Lightning-Universe / lightning-flash

Your PyTorch AI Factory - Flash enables you to easily configure and run complex AI recipes for over 15 tasks across 7 data domains
https://lightning-flash.readthedocs.io
Apache License 2.0
1.74k stars 212 forks source link

Object detection example broken #1529

Closed lorinczszabolcs closed 1 year ago

lorinczszabolcs commented 1 year ago

🐛 Bug - Object detection example broken

The object detection example here is broken. I think the actual problem lies in package version incompatibilities. I installed the latest versions, so I assumed it would work out of the box.

To Reproduce

Used the original script that is shared here, also tried with own custom inputs, but the same error pops up:

/lib/python3.8/site-packages/effdet/anchors.py", line 404, in batch_label_anchors
    box_targets[count:count + steps].view([feat_size[0], feat_size[1], -1]))
RuntimeError: view size is not compatible with input tensor's size and stride (at least one dimension spans across two contiguous subspaces). Use .reshape(...) instead.

Code sample

Just for the sake of having everythin here, copying the original code:

import flash
from flash.core.data.utils import download_data
from flash.image import ObjectDetectionData, ObjectDetector

# 1. Create the DataModule
# Dataset Credit: https://www.kaggle.com/ultralytics/coco128
download_data("https://github.com/zhiqwang/yolov5-rt-stack/releases/download/v0.3.0/coco128.zip", "data/")

datamodule = ObjectDetectionData.from_coco(
    train_folder="data/coco128/images/train2017/",
    train_ann_file="data/coco128/annotations/instances_train2017.json",
    val_split=0.1,
    transform_kwargs={"image_size": 512},
    batch_size=4,
)

# 2. Build the task
model = ObjectDetector(head="efficientdet", backbone="d0", num_classes=datamodule.num_classes, image_size=512)
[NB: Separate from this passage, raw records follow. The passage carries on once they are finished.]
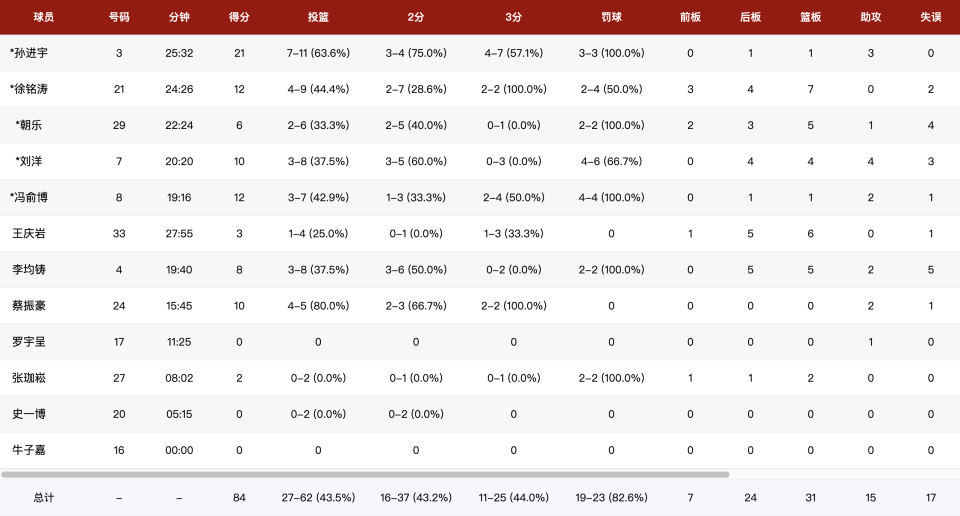960x516 pixels.
Task: Click the horizontal scrollbar under the table
Action: 365,474
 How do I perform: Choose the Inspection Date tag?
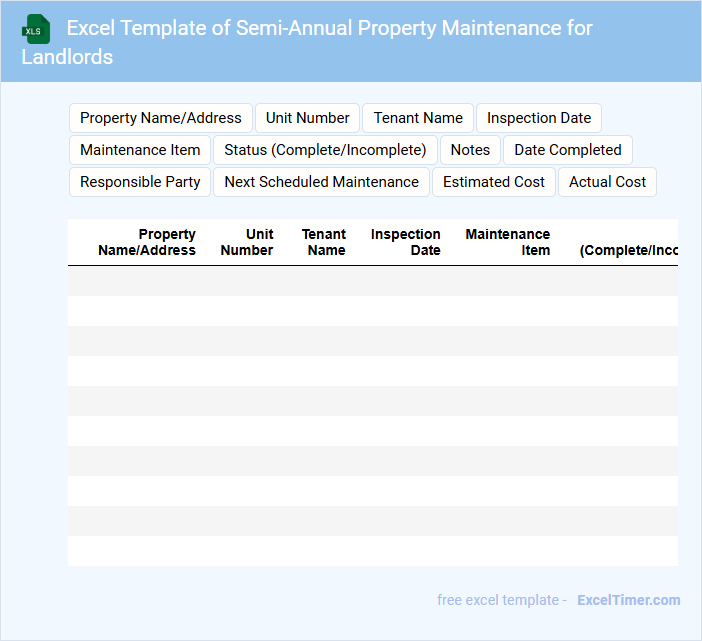[x=539, y=118]
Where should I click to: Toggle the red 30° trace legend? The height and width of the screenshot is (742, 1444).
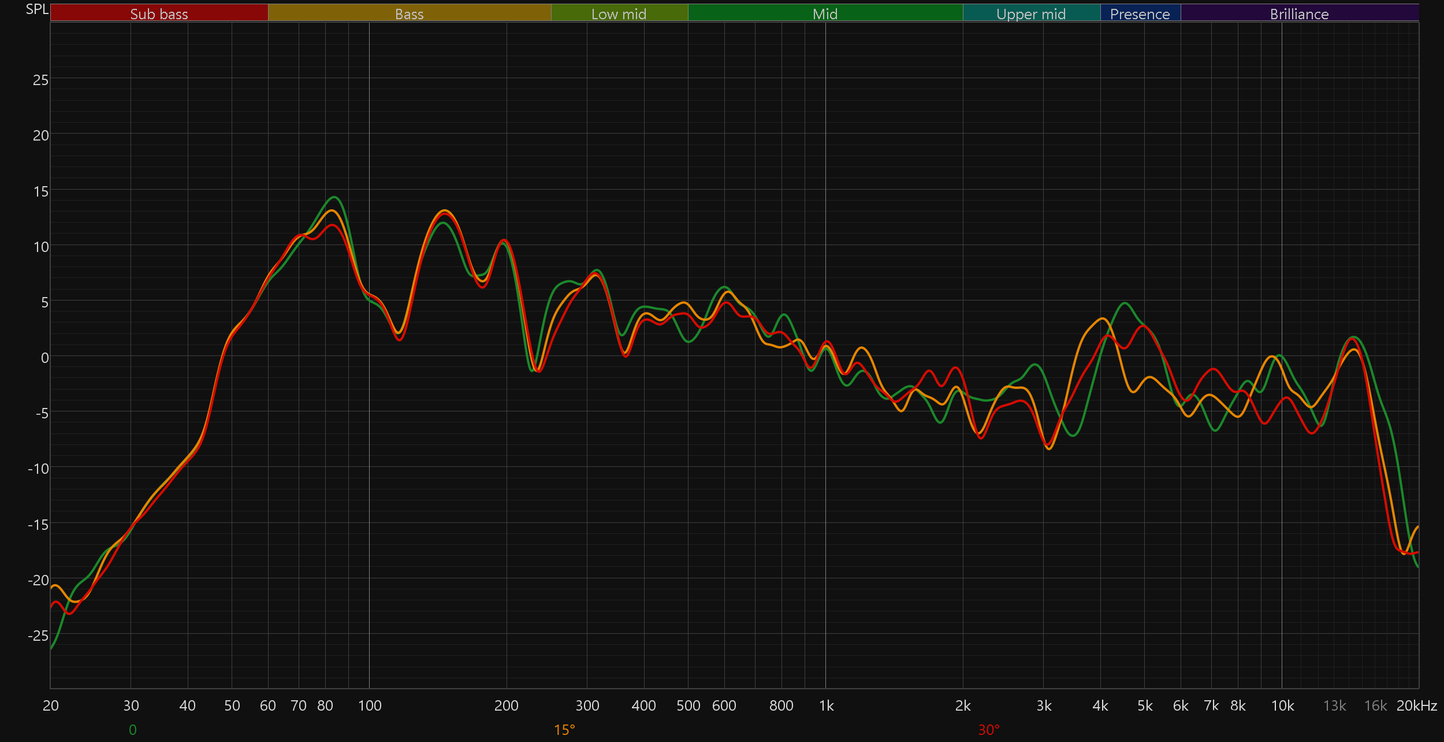(989, 730)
# 3. Create the trainer and finetune the model
trainer = flash.Trainer(max_epochs=1)
trainer.finetune(model, datamodule=datamodule, strategy="freeze")

# 4. Detect objects in a few images!
datamodule = ObjectDetectionData.from_files(
    predict_files=[
        "data/coco128/images/train2017/000000000625.jpg",
        "data/coco128/images/train2017/000000000626.jpg",
        "data/coco128/images/train2017/000000000629.jpg",
    ],
    transform_kwargs={"image_size": 512},
    batch_size=4,
)
predictions = trainer.predict(model, datamodule=datamodule)
print(predictions)

# 5. Save the model!
trainer.save_checkpoint("object_detection_model.pt")

Expected behavior

The training should not fail with the mentioned error.

Environment

Borda commented 1 year ago

@lorinczszabolcs would you be interested in debugging it further and eventually sending a fix? :flamingo:

lorinczszabolcs commented 1 year ago

I retried it now, and now a different error is given:

---------------------------------------------------------------------------
ModuleNotFoundError                       Traceback (most recent call last)
[<ipython-input-2-430f4efffa8e>](https://localhost:8080/#) in <cell line: 1>()
----> 1 import flash
      2 from flash.core.data.utils import download_data
      3 from flash.image import ObjectDetectionData, ObjectDetector
      4 
      5 # 1. Create the DataModule

2 frames
[/usr/local/lib/python3.10/dist-packages/flash/core/data/utils.py](https://localhost:8080/#) in <module>
     20 import requests
     21 import urllib3
---> 22 from pytorch_lightning.utilities.apply_func import apply_to_collection
     23 from torch import nn
     24 from tqdm.auto import tqdm as tq

ModuleNotFoundError: No module named 'pytorch_lightning.utilities.apply_func'

Unfortunately I won't have the time to look into it in detail, but it still seems like it is some package version related issue (possibly caused by pytorch-lightning 2.0.0 (lightning 2.0.0) release.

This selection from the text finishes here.